▶ _Exercise goal_: Convert the material below into a numbered list, one line per item, skipping blank lines and omitting the pictures.

▶ _Supplied records_:
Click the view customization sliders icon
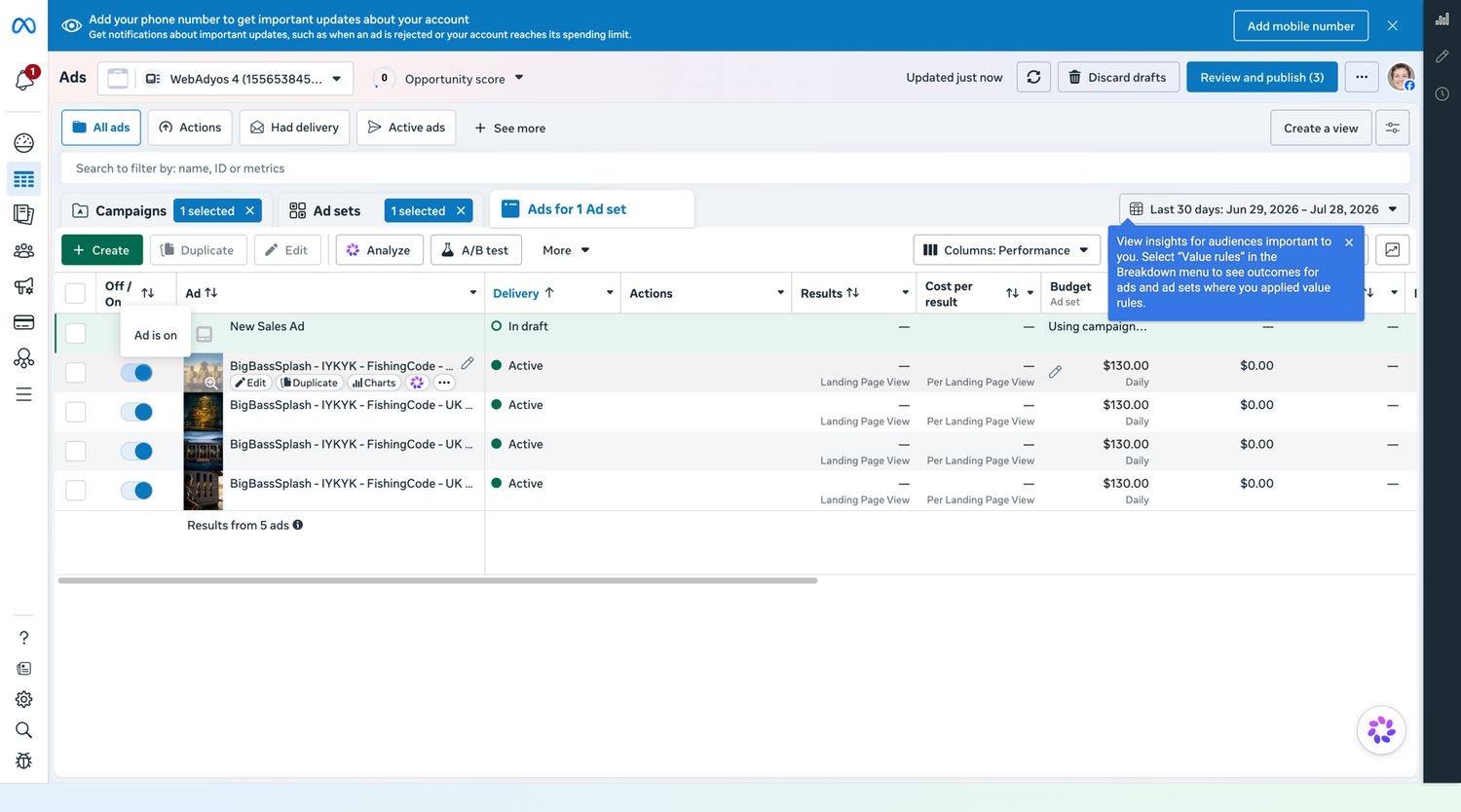1461x812 pixels. click(x=1393, y=128)
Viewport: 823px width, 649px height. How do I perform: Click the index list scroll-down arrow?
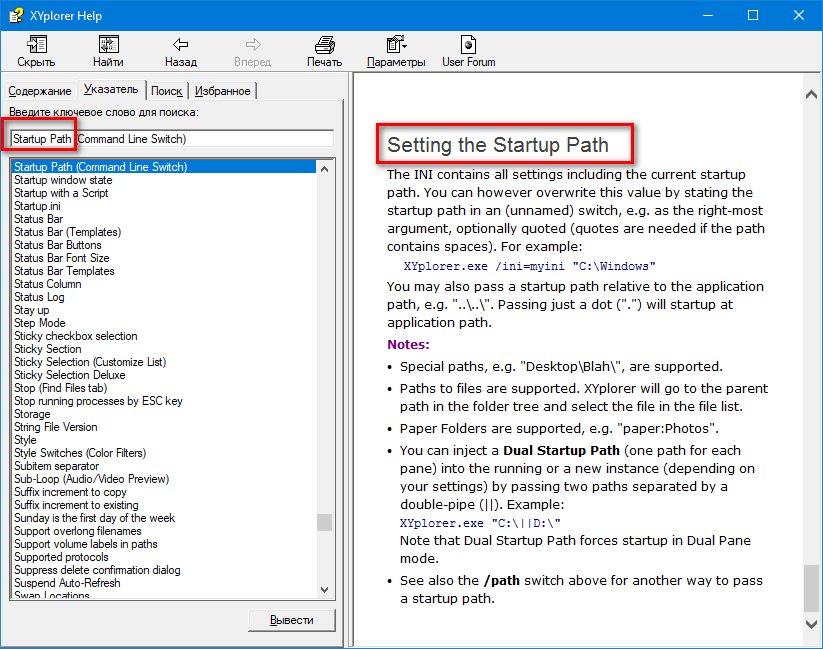(x=324, y=590)
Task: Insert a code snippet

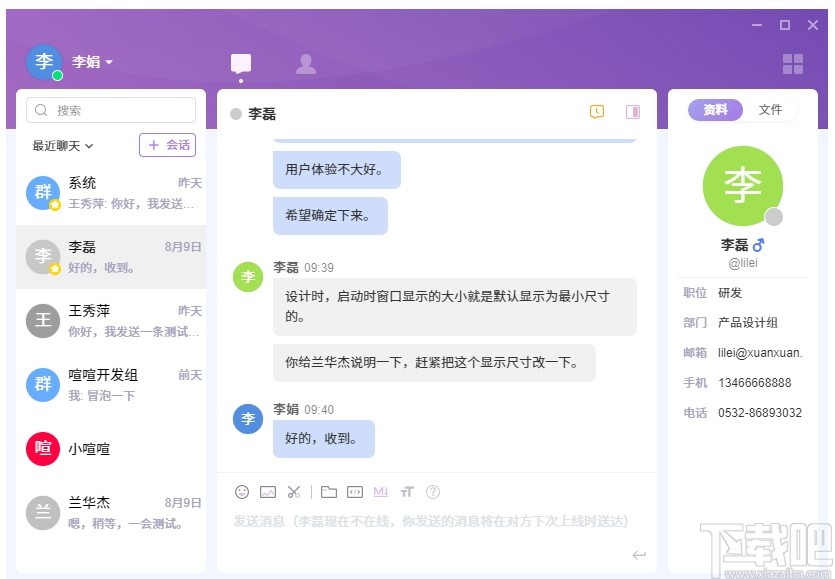Action: click(357, 492)
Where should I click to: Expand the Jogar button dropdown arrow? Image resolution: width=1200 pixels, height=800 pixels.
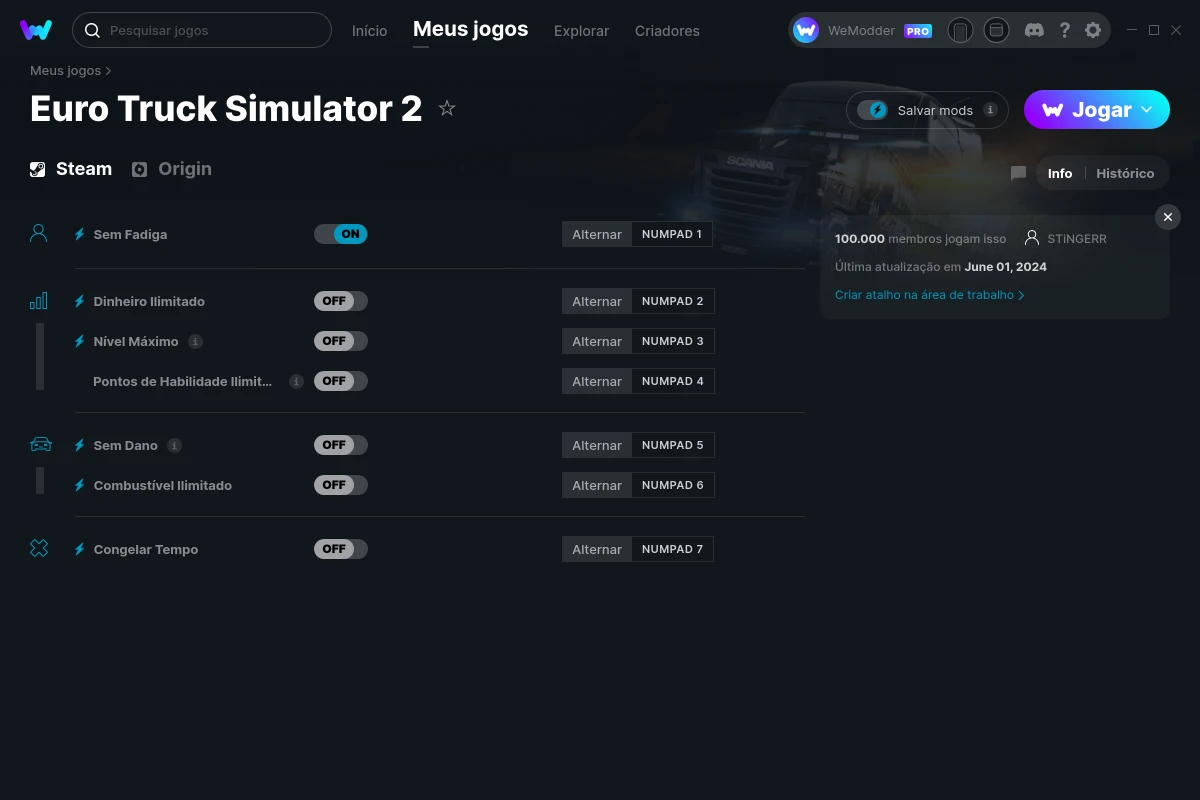[1147, 109]
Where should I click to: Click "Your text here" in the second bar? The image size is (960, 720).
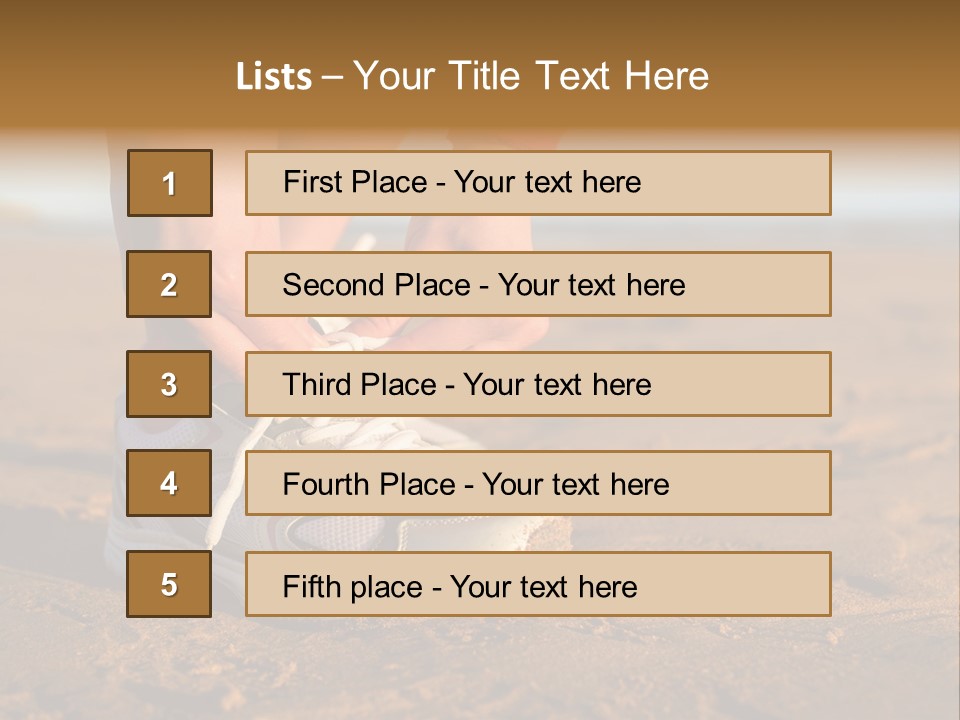[x=591, y=285]
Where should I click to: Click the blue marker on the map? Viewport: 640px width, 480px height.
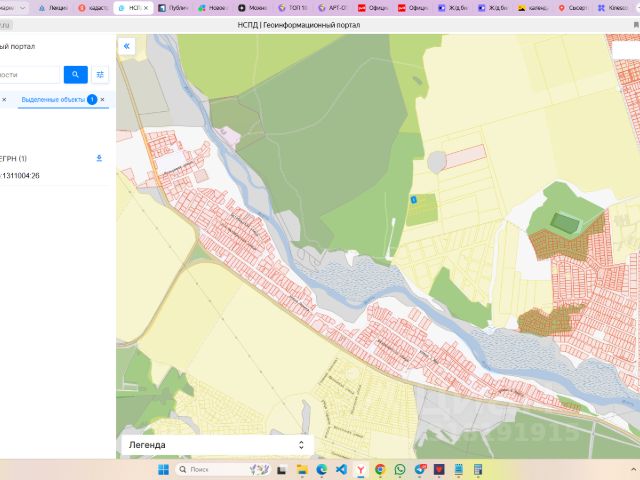tap(412, 201)
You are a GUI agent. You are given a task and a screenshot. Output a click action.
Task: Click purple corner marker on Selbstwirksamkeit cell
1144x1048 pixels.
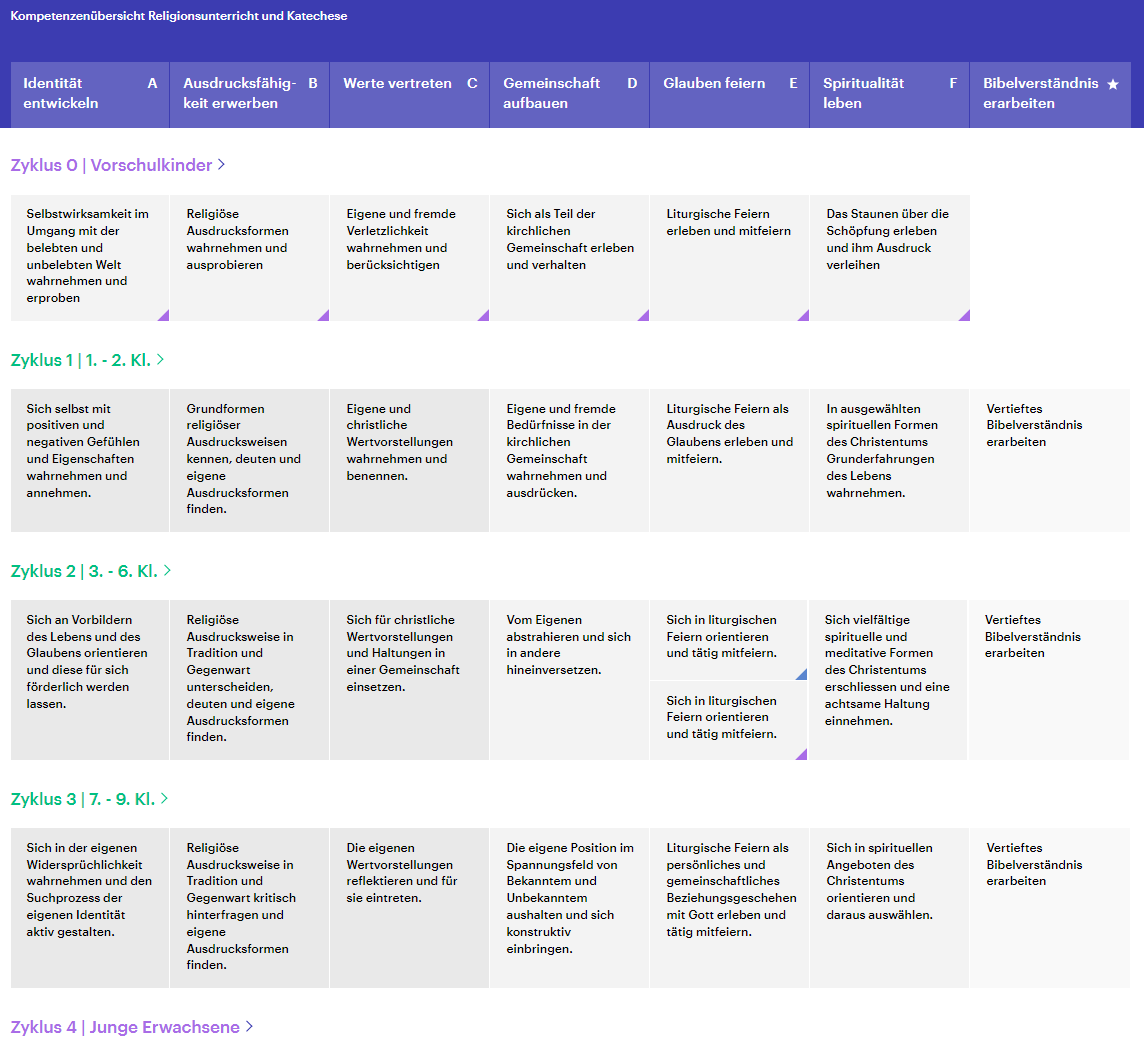click(x=163, y=315)
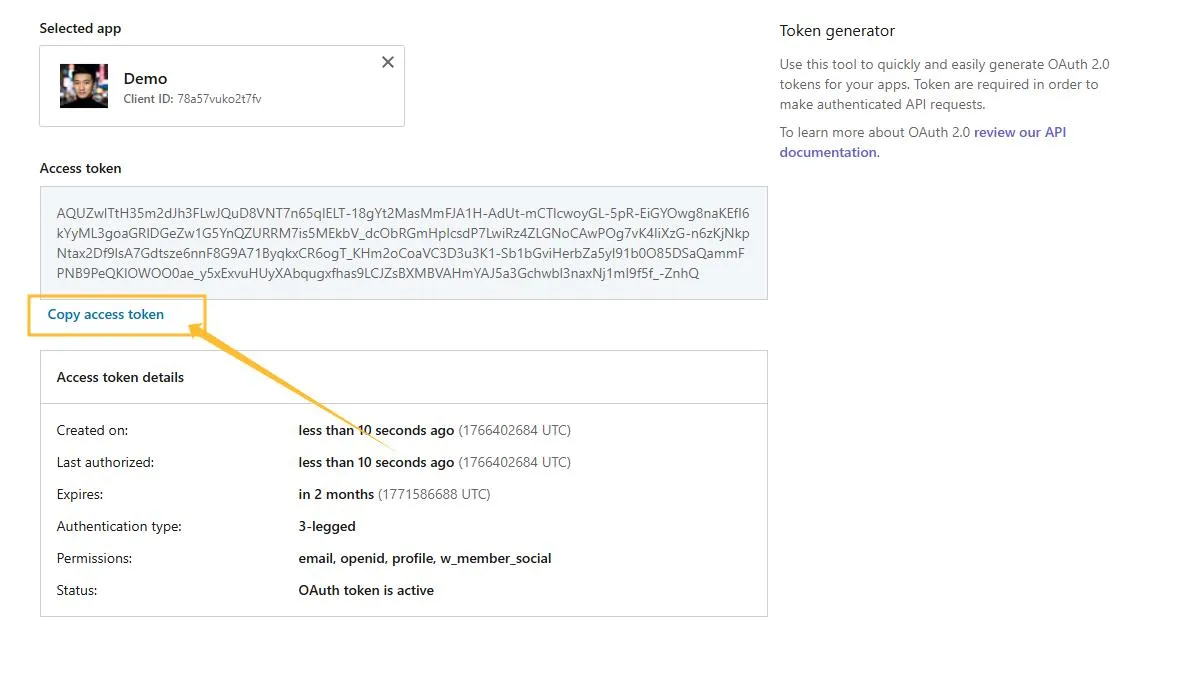Remove the selected Demo app
The height and width of the screenshot is (690, 1186).
point(388,62)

▶ _Response_:
1. Click the view customization sliders icon
2. 1461x812 pixels. click(x=1393, y=128)
3. Viewport: 823px width, 649px height. How do I perform: Click the index list scroll-down arrow?
4. (x=324, y=590)
5. Task: Insert a code snippet
6. Action: click(357, 492)
7. Where should I click to: Expand the Jogar button dropdown arrow? Image resolution: width=1200 pixels, height=800 pixels.
8. [1147, 109]
9. Where should I click to: Click "Your text here" in the second bar? The image size is (960, 720).
10. [x=591, y=285]
11. Where should I click to: Click the blue marker on the map? Viewport: 640px width, 480px height.
12. tap(412, 201)
13. You are a GUI agent. You are given a task and a screenshot. Output a click action.
14. Task: Click purple corner marker on Selbstwirksamkeit cell
15. 1144x1048 pixels.
16. click(x=163, y=315)
17. Remove the selected Demo app
18. The height and width of the screenshot is (690, 1186).
19. point(388,62)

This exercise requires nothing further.